What's most interesting about this deck is the dedication to the Gifts plus Unburial Rites plan. There are no cute splits on sweepers and removal spells. There are no Snapcaster Mages or Academy Ruins. There is no wasted deck space, nothing that's too cute. Every card is there for a reason, and nothing that can't hold its weight on its own makes the cut. While I may be sad that no one is casting Gifts Ungiven for value anymore, I'm excited to see the return of four-drops to Modern.


Why stop at four-drops? Why can't we go all the way up to fifteen? That's the question that Alexander West is asking. Last week, we took a look at his exciting take on Dredge in Modern, and this week he's back again with an exciting new build of Mono-Green Devotion for Modern.

A problem that this deck has consistently had is finding a way to end the game. Previous builds focused on using Primeval Titan plus Kessig Wolf Run or chaining Eternal Witness plus Primal Command. It turns out that those plans aren't particularly consistent or effective unless your opponent is unusually cooperative.

Instead, Alexander has opted for a spell that can just end the game. Tooth and Nail. This deck is capable of generating that mana as early as turn three with explosive combinations of Arbor Elf, Garruk Wildspeaker, and Utopia Sprawl. Once you resolve Tooth and Nail, you get Emrakul and Xenagos, God of Revels and smash for 30 points of annihilating goodness.

The best part? Now you get to build your deck around this plan by using both Primeval Titan and Knight of the Reliquary to get Boseiju, Who Shelters All to make sure your haymaker resolves. The even better part? Your combo pieces are completely reasonable on their own. Using Xenagos to set up hasty Primeval Titans isn't as good as it is with Emrakul, but its still very difficult to beat. Similarly, it's not enormously difficult for this deck to naturally ramp up to fifteen mana to hardcast Emrakul. If you're looking to go bigger in Modern, this may be one of the best ways to do it since Cloudpost was banned.

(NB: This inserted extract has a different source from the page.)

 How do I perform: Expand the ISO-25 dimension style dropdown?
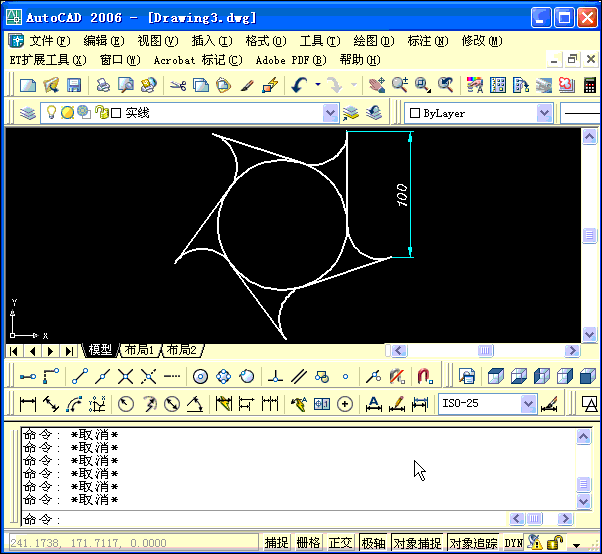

Worldgorger Dragon was recently unbanned in Legacy. Immediately, there were a lot of questions about whether this would produce a new combo deck that would run rampant that culminated in... nothing. There were very few Worldgorger Dragon decks going infinite and creating unnecessary draws, largely because the combo itself and win conditions were fragile and cumbersome. That may be about to change, thanks to Carsten Kotter.

This is one of my favorite combos in all of Magic because it's the first one that I discovered way back when I first opened a Worldgorger Dragon in my first Judgment pack. If you Animate Dead a Worldgorger Dragon, the dragon enters the battlefield and exiles all your permanents. Including the Animate Dead. That means that your dragon dies and all your permanents come back. That means your lands are untapped and your Animate Dead is back, so you can float some mana and do it all again.

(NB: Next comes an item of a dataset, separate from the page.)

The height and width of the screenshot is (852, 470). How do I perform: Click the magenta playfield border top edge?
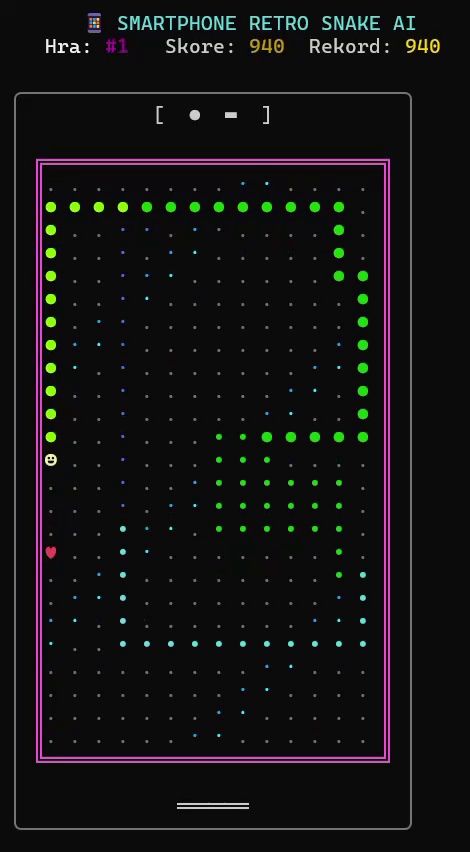pos(213,161)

The problem in Legacy is that you don't have Bazaar of Baghdad to flip your deck into your graveyard. Without some mechanism of putting another creature into your graveyard, you actually end the game in an unbreakable infinite loop of dragons and Animate Deads, which results in a draw. Or do you? The new technology in this list is the combination of Desolate Lighthouse and Tasigur, the Golden Fang. This combination lets you loot through your deck until you have infinite mana and a Tasigur to put back into play. Then you can Cunning Wish for a burn spell of your choice and recur it and every other card in your graveyard infinitely with Tasigur.

The big question is whether this is more effective than a more traditional reanimator deck that focuses on Iona, Elesh Norn, and Griselbrand. The upside? This deck is not vulnerable to Karakas, as you can generate infinite mana before you put Tasigur into play and respond to any Karakas activations. The downside? You can't use Show and Tell to play around graveyard hate without significant sideboard slots dedicated to "normal" fatties. There's also the small chance that your opponent can respond to your Worldgorger Dragon's enters the battlefield trigger with something like a Swords to Plowshares to exile your board forever. So there are certainly more risks involved in playing this type of all-in strategy. But it's also a powerful and potentially brutally quick combo that may be on more people's radar now.